Defunct local authority in North Yorkshire, England

Richmondshire District Council was the administration body covering Richmondshire, a large area of the northern Yorkshire Dales including Swaledale and Arkengarthdale, Wensleydale and Coverdale, with Scots' Dyke and Scotch Corner at its centre.

The district was formed on 1 April 1974, under the Local Government Act 1972. It was a merger of the municipal borough of Richmond with the Aysgarth Rural District, Leyburn Rural District, Reeth Rural District and Richmond Rural District along with part of the Croft Rural District, all in the North Riding of Yorkshire. On 1 April 2023, the council was dissolved, its powers being taken over by the North Yorkshire Council.

==Political Control==

===2003 to 2005===
The council was controlled by independent councillors until May 2003, when elections returned a council with no overall control (Conservative 11; Independent 9; Liberal Democrats 8; Richmondshire Independent Group 5; Social Democratic Party 1). Conservative councillor John Blackie was elected as leader of the council.

===2005 to 2019===
In December 2005, Blackie was replaced by the leader of the Independent Coalition for Richmondshire, Bill Glover, following the resignation of several councillors from the Conservative group and the merger of the rival independent groups. From 2009 to 2011, Fleur Butler, a Conservative, was Leader.

As of January 2019, the 34 member council was again controlled by a Conservative administration. The chairman was Bill Glover and the vice chairman was Stuart Parsons.

===May 2019===

Following the local elections in May 2019 a new Independent-Liberal Democrat-Green coalition took power, under the umbrella name 'Richmond Together'.
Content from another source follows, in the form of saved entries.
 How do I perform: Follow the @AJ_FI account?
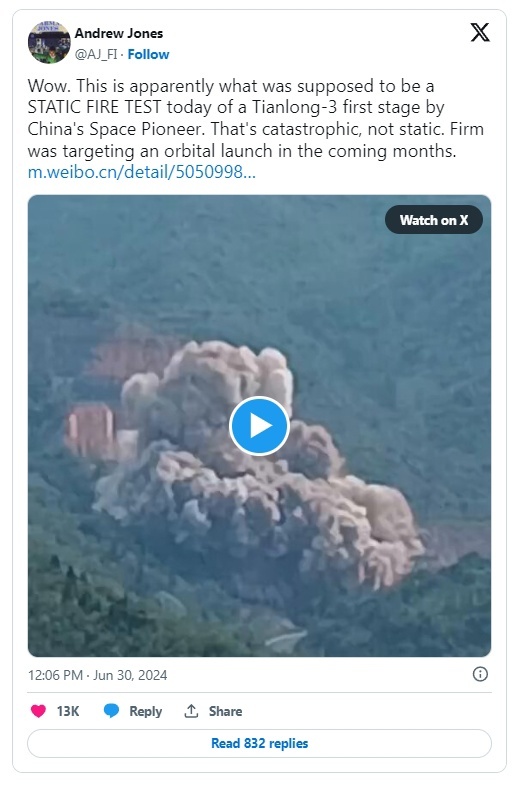pyautogui.click(x=148, y=54)
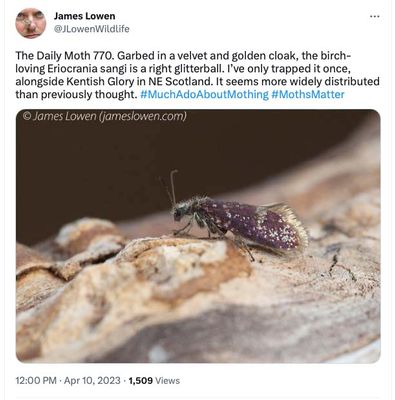View the 1,509 Views count
Viewport: 395px width, 400px height.
click(x=154, y=380)
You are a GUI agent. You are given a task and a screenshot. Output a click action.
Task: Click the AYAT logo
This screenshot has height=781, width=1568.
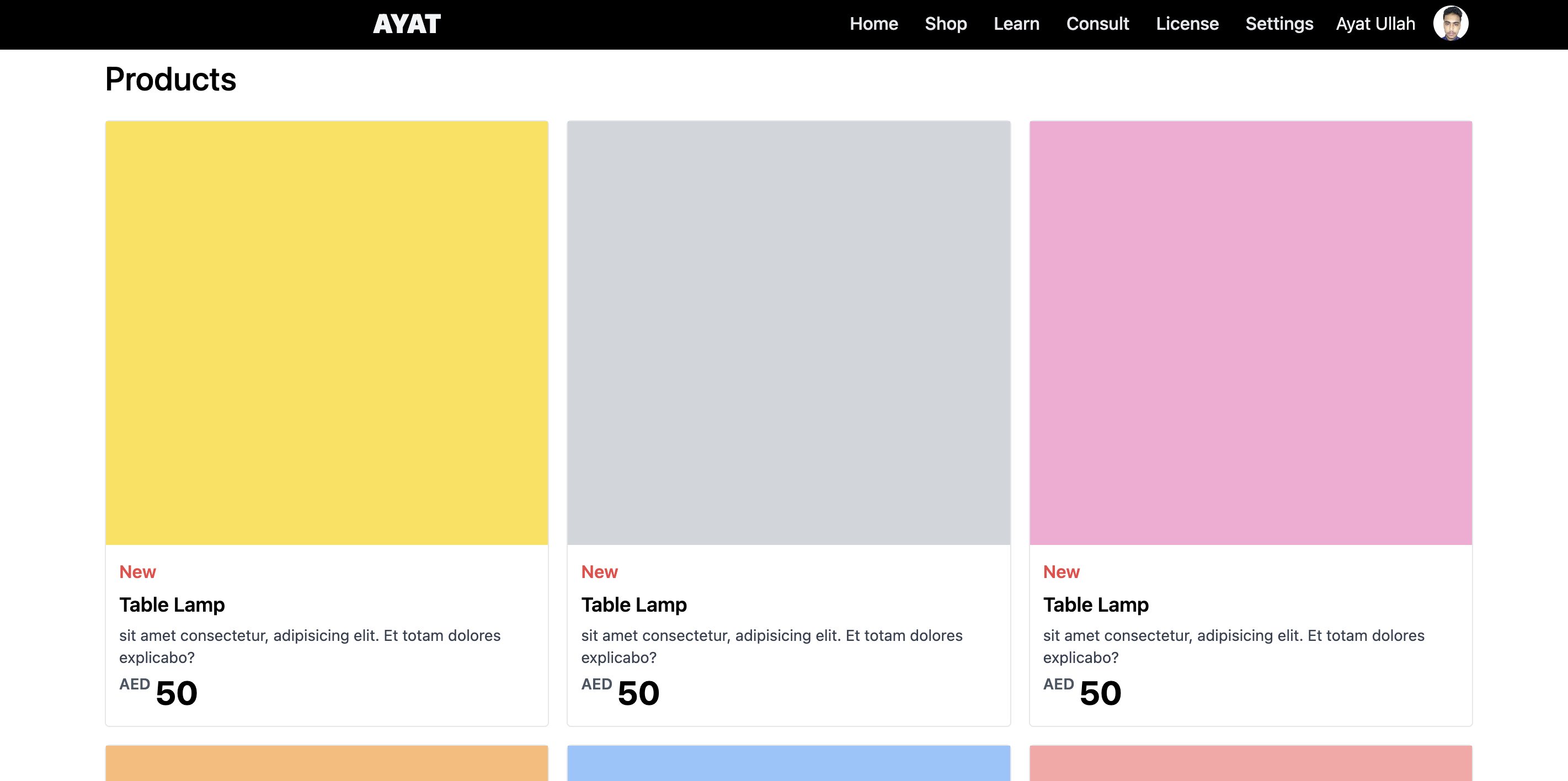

This followed all up elections on new boundaries, which saw the Liberal Democrats gain two seats compared to their previous count of one seat and the Greens gain their first seat on Richmondshire Council. Together with nine of the Independent councillors, this gave the 'Richmond Together' coalition a working majority over the Conservatives and one stand-alone Independent in opposition.

===May 2020===

The Green Party councillor, Kevin Foster, has since left the 'Richmond Together' alliance and formed a new group of two, alongside the stand-alone Independent, in opposition.

Meanwhile, the Conservative councillor Pat Middlemiss, who represents Scotton, has left the Conservative opposition group and joined 'Richmondshire Together' administration as an Independent.

Overall, this increases the Independents within the 'Richmond Together' alliance to 10 seats, decreases the Conservatives to 9 seats and leaves the administration's working majority unchanged.

== Abolition ==
In July 2021, the Ministry of Housing, Communities and Local Government announced that in April 2023, the non-metropolitan county will be reorganised into a unitary authority. Richmondshire District Council will be abolished and its functions transferred to a new single authority for the non-metropolitan county of North Yorkshire.